In this next installment of our 2025 Trends series, we explore a major shift that is reshaping clinical research: the growing reliance on reliable, representative real-world data (RWD) and synthetic datasets to accelerate clinical research.  

As synthetic data and digital twin models move from emerging tools to essential components of modern clinical trials, their success increasingly hinges on the quality and diversity of the real-world data they reflect. Tokenized RWD offers the foundation needed to build accurate, privacy-preserving synthetic datasets that strengthen trial design and better reflect real-world populations.1

In this blog, we examine the critical role of tokenized real-world data, outline the types of synthetic models advancing clinical research and highlight the best practices research teams can adopt to ensure data-driven innovation remains scientifically sound, ethically grounded and operationally effective.

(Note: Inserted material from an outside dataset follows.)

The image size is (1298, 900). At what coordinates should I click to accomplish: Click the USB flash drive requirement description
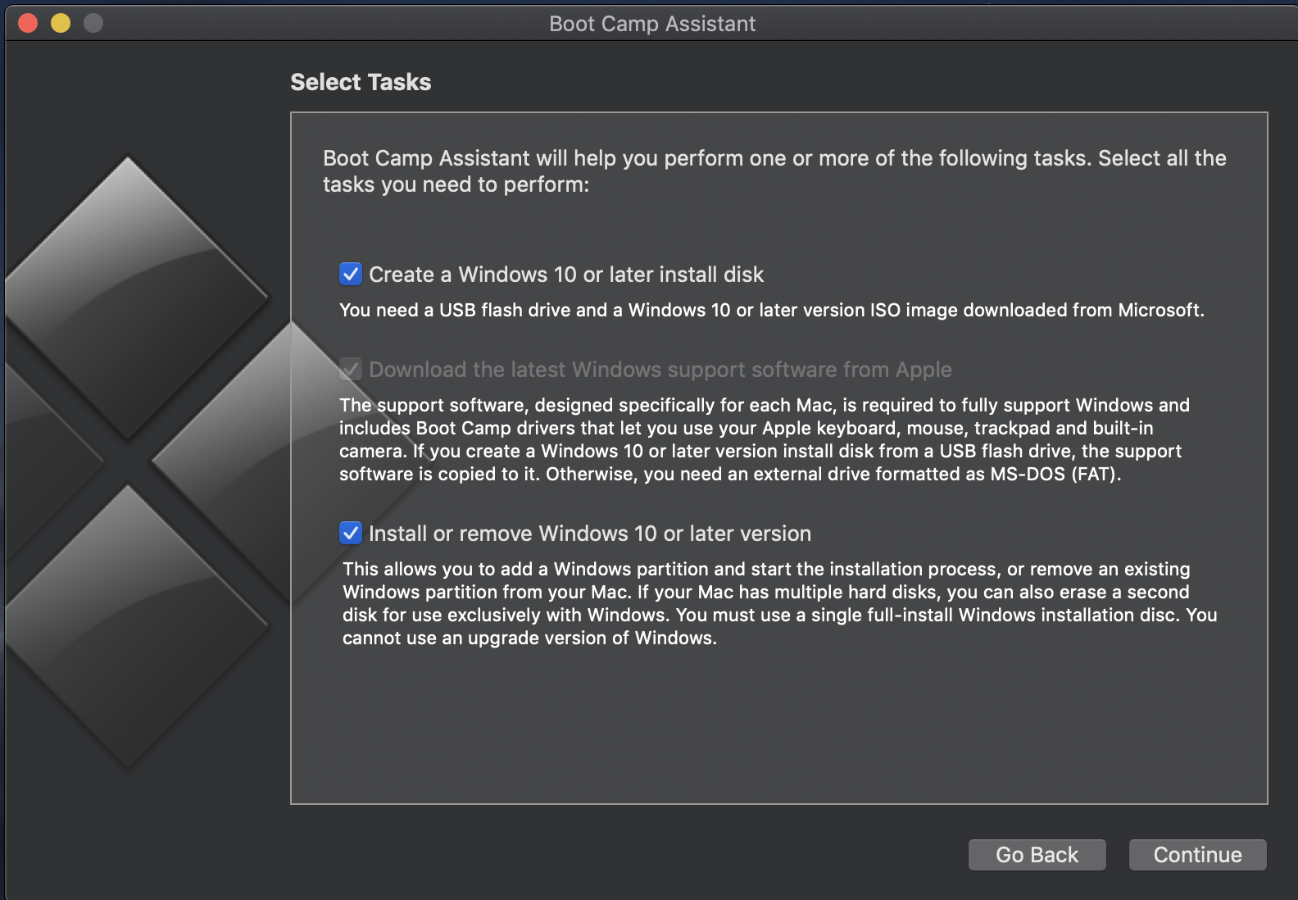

The Role of Tokenized Data in Synthetic Modeling

Synthetic data refers to computer-generated information that replicates the statistical properties of real-world data without exposing actual patient identities. Digital twins are virtual models of individual patients that enable researchers to simulate treatment plans, predict outcomes and assess adverse events with greater precision than traditional trial designs. Both approaches offer the potential to accelerate timelines, reduce costs and minimize patient burden.2 However, their success depends heavily on the quality of the underlying data. High-quality tokenized real-world data, which replaces personally identifiable information (PII) with encrypted identifiers, is essential for creating synthetic models that are accurate, representative and compliant. Without diverse longitudinal and well-validated data inputs, synthetic models can introduce bias, reduce generalizability and compromise their reliability in clinical research.

Tokenization supports the creation of synthetic match-controlled cohorts by linking structured data, such as diagnosis codes with unstructured data, physician notes or imaging results. It also facilitates cross-institutional collaboration, ensuring privacy and compliance without exposing protected health information (PHI).  A referential data layer can enhance the precision, consistency and privacy protection of tokenization processes used to generate high-quality synthetic data. 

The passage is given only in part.